Healthcheck coverage. The graph knows which nodes should be monitored. Drift-detect verifies that every monitored node actually appears in the relevant healthcheck configuration. This is the check that would have caught our original incident - a new agent that existed in the graph but not in the healthcheck sweep.
The first run was humbling
When we first deployed drift-detect, we expected it to come back clean. We’d been running the crew for months. We had monitoring. We had checklists.
Three warnings on the first run:
-
Agent process not running on Mac. Zora had died silently. No alert, because the Mac-side monitoring didn’t have a watchdog for Zora specifically.
-
Missing healthcheck entry. Book (our newest crew member) wasn’t in the healthcheck rotation. The exact scenario that motivated building the whole system.
-
Stale backup. Entity’s backup was 122 hours old against a 48-hour threshold. The backup cron was running but targeting the wrong path after a directory restructure.

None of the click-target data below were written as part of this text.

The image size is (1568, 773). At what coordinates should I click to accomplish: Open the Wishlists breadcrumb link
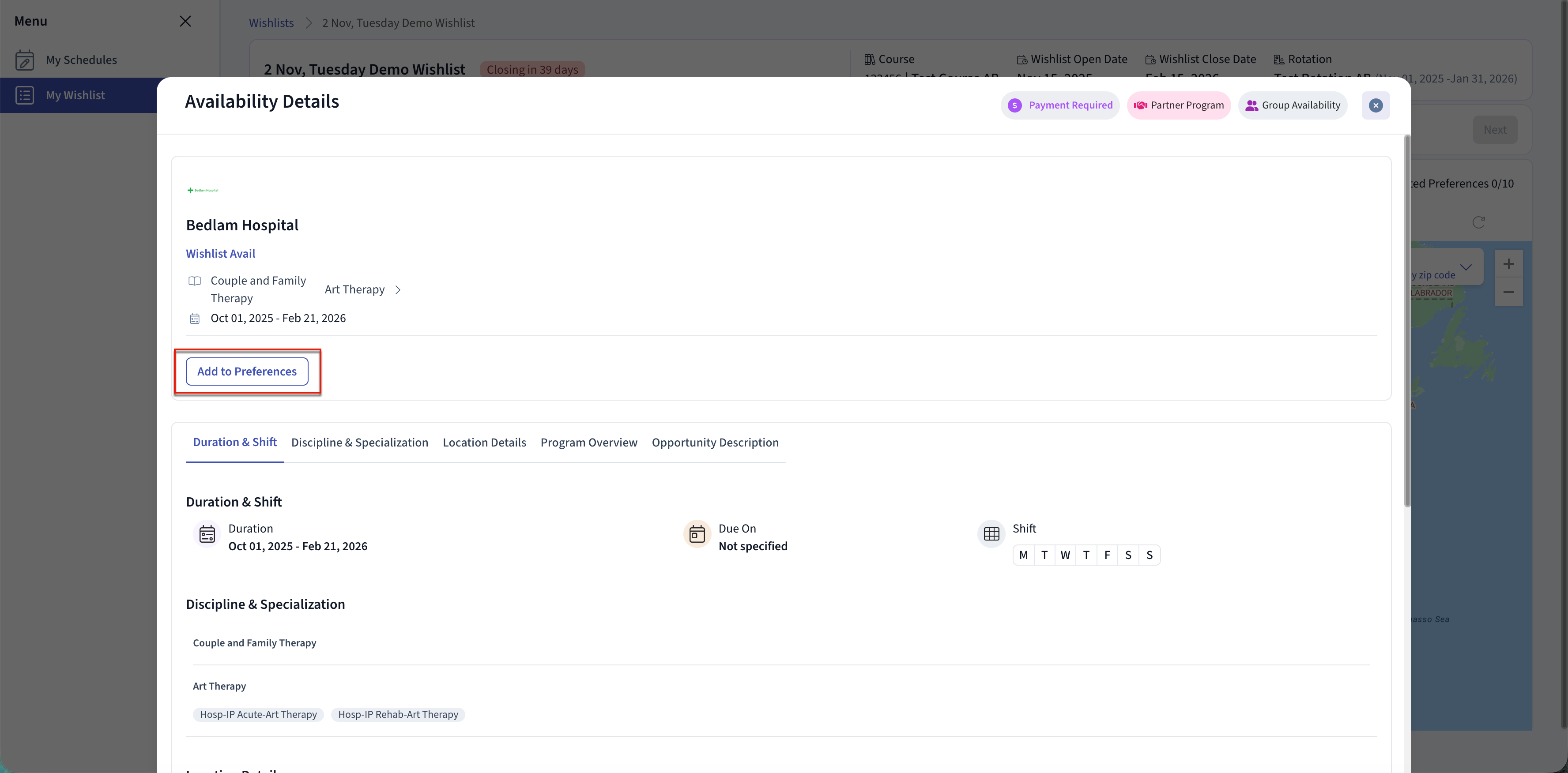pyautogui.click(x=271, y=23)
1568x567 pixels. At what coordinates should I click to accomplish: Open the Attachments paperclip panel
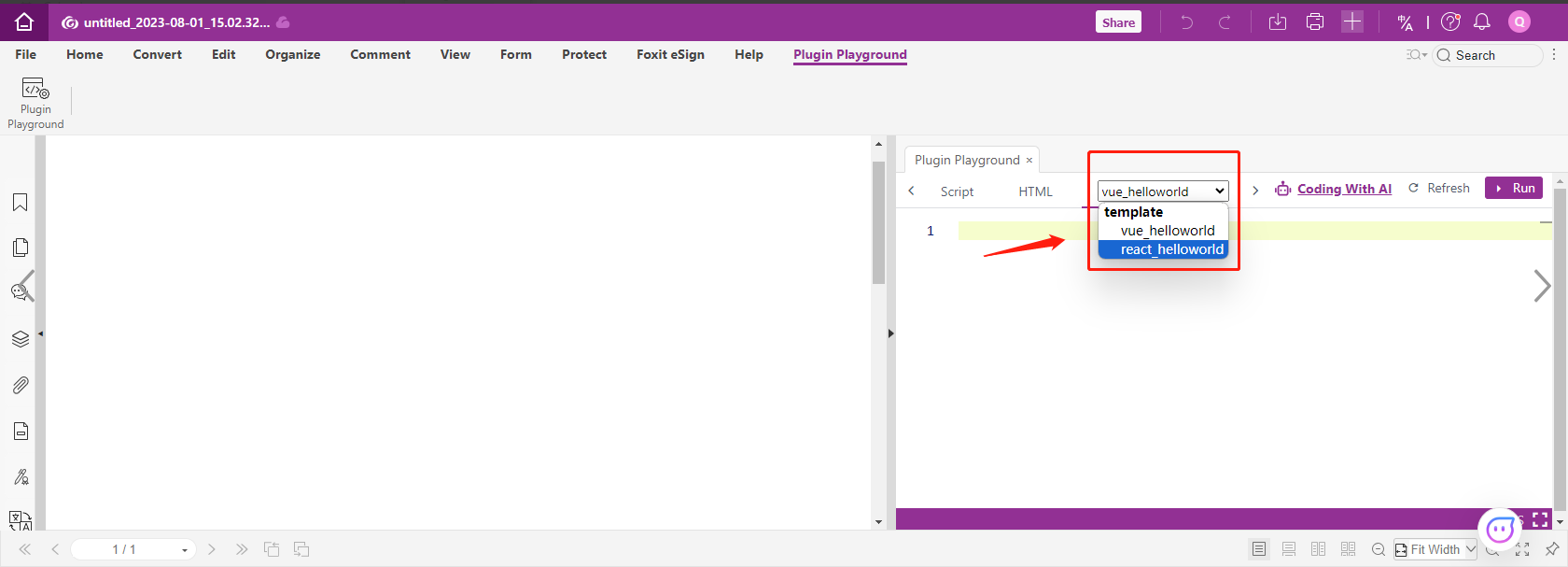point(20,385)

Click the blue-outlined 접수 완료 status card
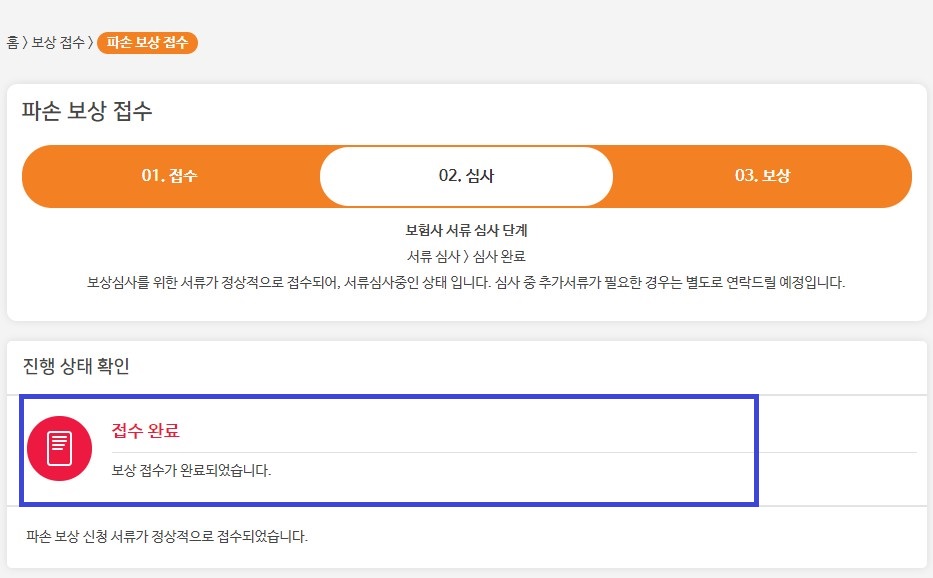click(x=389, y=451)
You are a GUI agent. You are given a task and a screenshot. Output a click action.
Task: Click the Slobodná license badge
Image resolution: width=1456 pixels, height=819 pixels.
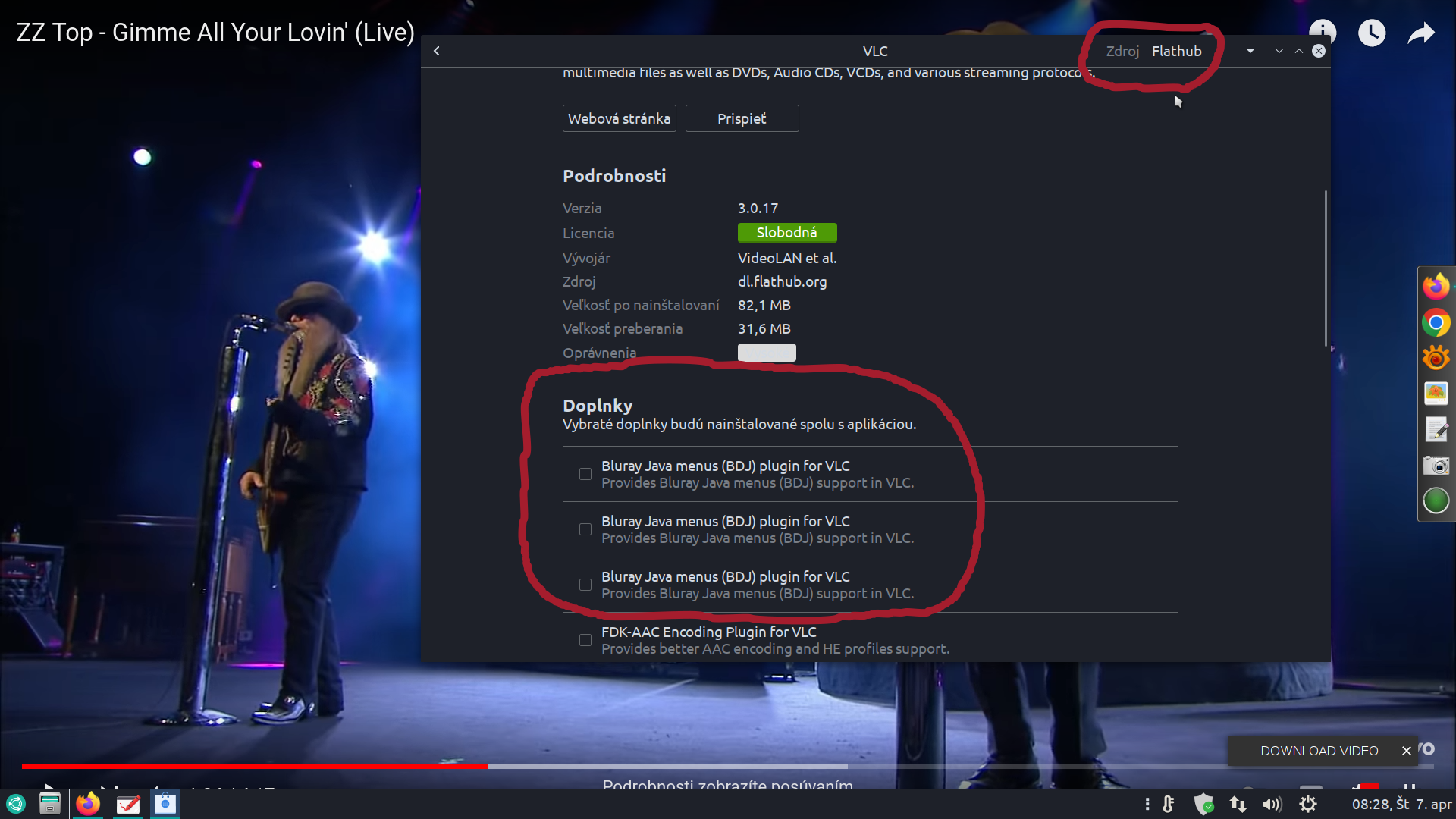(786, 233)
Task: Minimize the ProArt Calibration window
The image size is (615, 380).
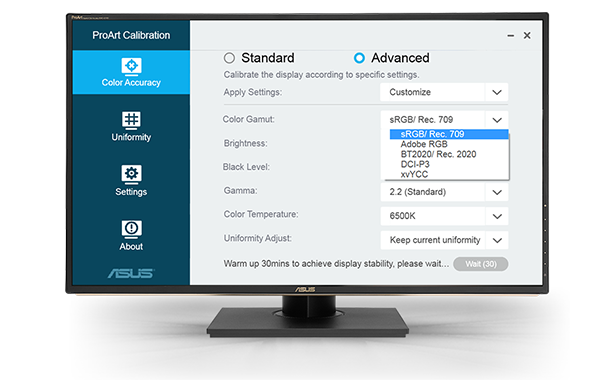Action: 510,36
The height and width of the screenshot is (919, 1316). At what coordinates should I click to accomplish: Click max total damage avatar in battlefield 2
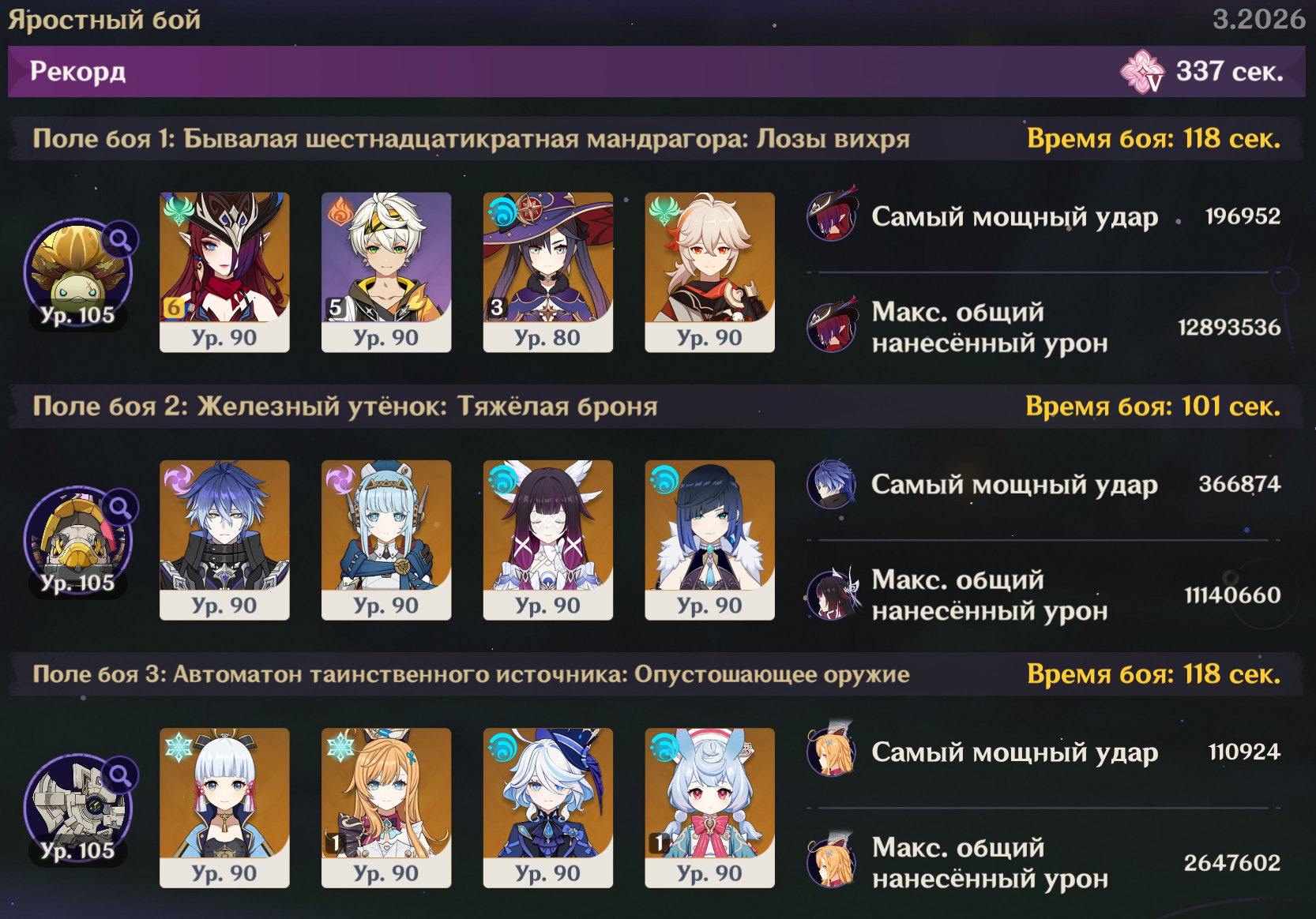[x=832, y=595]
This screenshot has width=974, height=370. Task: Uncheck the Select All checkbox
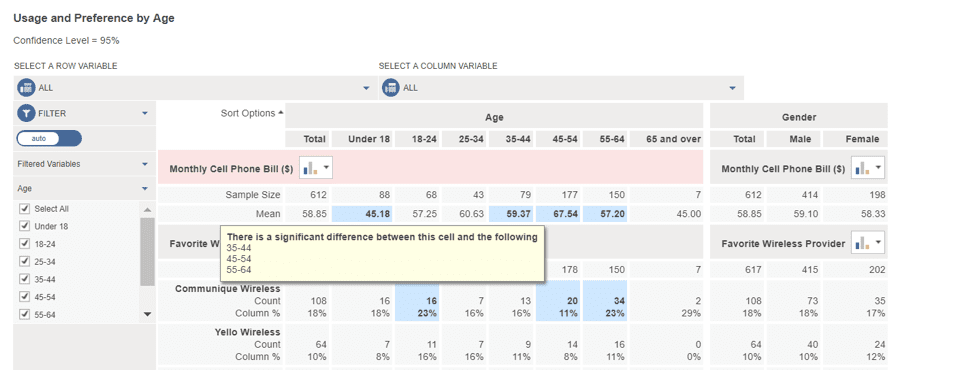[x=25, y=209]
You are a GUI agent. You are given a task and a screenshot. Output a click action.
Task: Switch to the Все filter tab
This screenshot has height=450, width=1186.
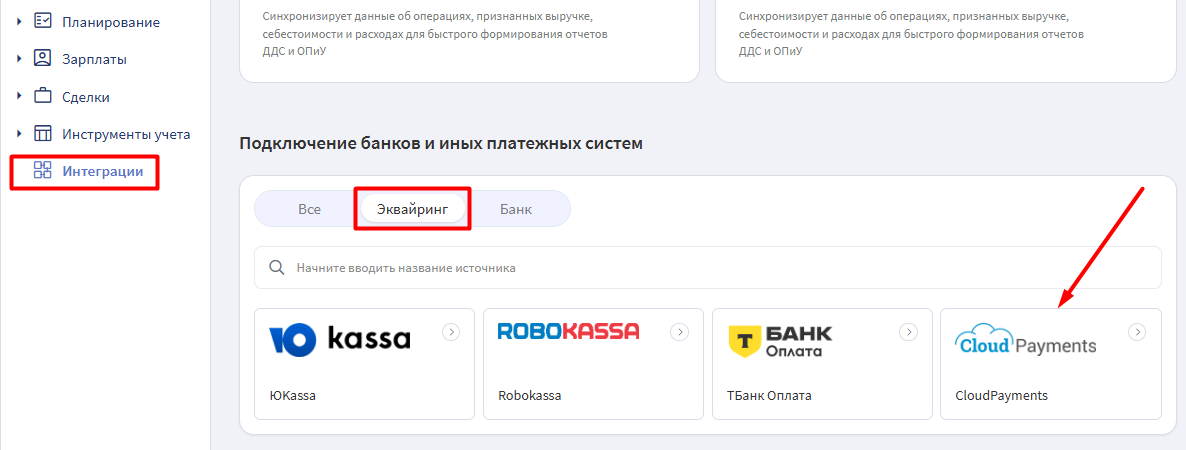(x=309, y=209)
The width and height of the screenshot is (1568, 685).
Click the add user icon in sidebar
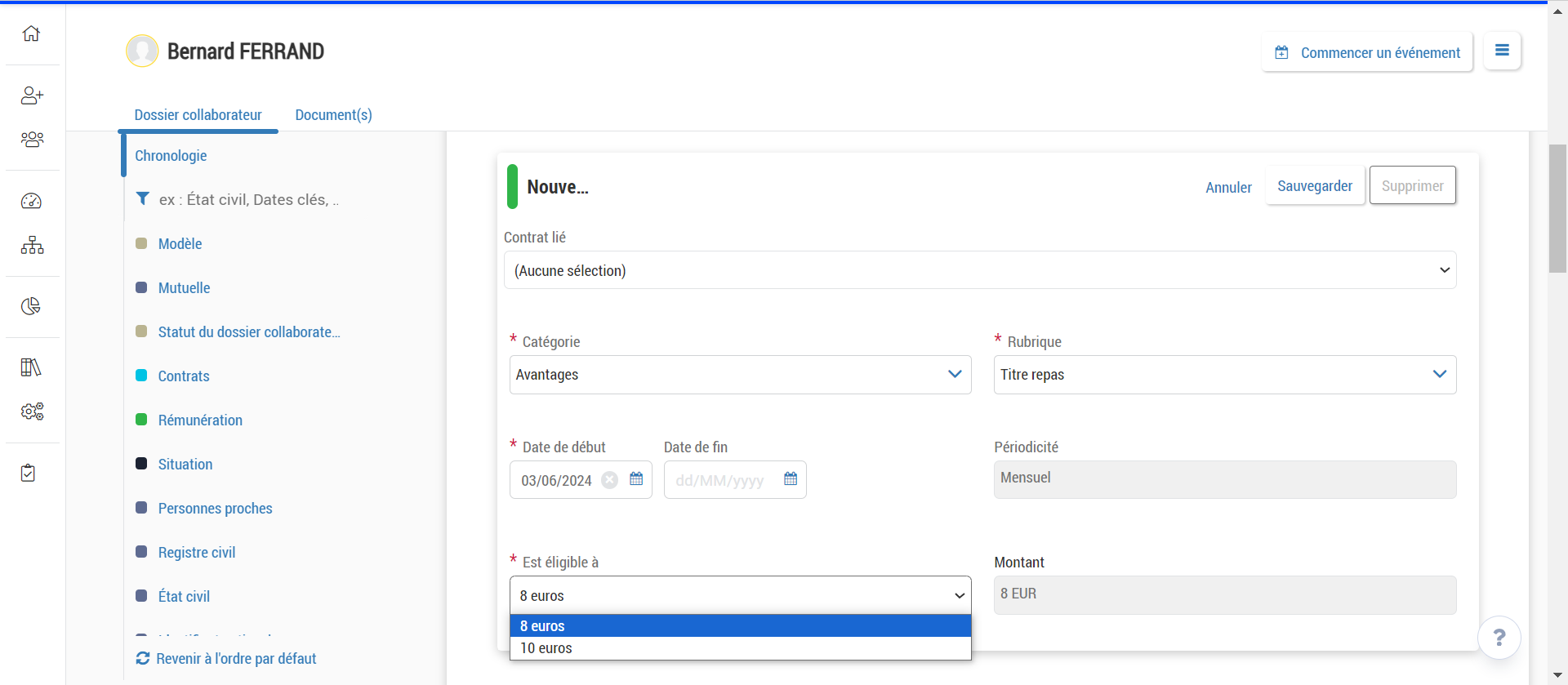32,96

All three were real issues. None had been caught by existing monitoring. None would have been caught until something went wrong.
Running it as a cron
Drift-detect runs every 6 hours as part of our maintenance cycle. Each run takes about 30 seconds - it’s just SSH checks, HTTP requests, and file stat calls.
The output goes to a structured log. Any WARNING or CRITICAL result triggers a note in our daily briefing. CRITICAL results (process down, endpoint unreachable) trigger an immediate Discord notification.
In two weeks of operation, it’s caught 11 real drifts. Median time-to-detection dropped from “whenever someone noticed” (often days) to under 6 hours. Three of those 11 were security-relevant - monitoring gaps that would have hidden anomalous behavior.
For Heimdall users
If you’re using Heimdall for skill scanning, drift detection is the natural next layer. Heimdall catches malicious intent at install time. Drift detection catches the slow decay that happens after deployment.
A skill that was safe when you installed it can become a liability if the infrastructure around it drifts. Expired certificates, stale configs, missing monitoring - these create the conditions where a compromised skill can operate undetected.
We’re exploring integrating drift-detection concepts directly into Heimdall’s continuous monitoring mode. The idea: Heimdall wouldn’t just scan skills at install time, it would periodically verify that the security assumptions baked into its initial assessment still hold.
The takeaway
Agents are optimistic deployers. They make changes, verify the immediate result, and move on. They don’t naturally think about downstream impacts or long-term consistency. That’s not a flaw - it’s a design constraint of stateless sessions.
Drift detection compensates for that constraint. It’s the pessimistic counterpart to optimistic deployment - a system that assumes things will quietly break and goes looking for the evidence on a schedule.
If you’re running agents in production, you need something like this. Not because your agents are bad at their jobs, but because consistency verification is a fundamentally different task from change deployment, and treating them as the same thing is how you end up with invisible failures.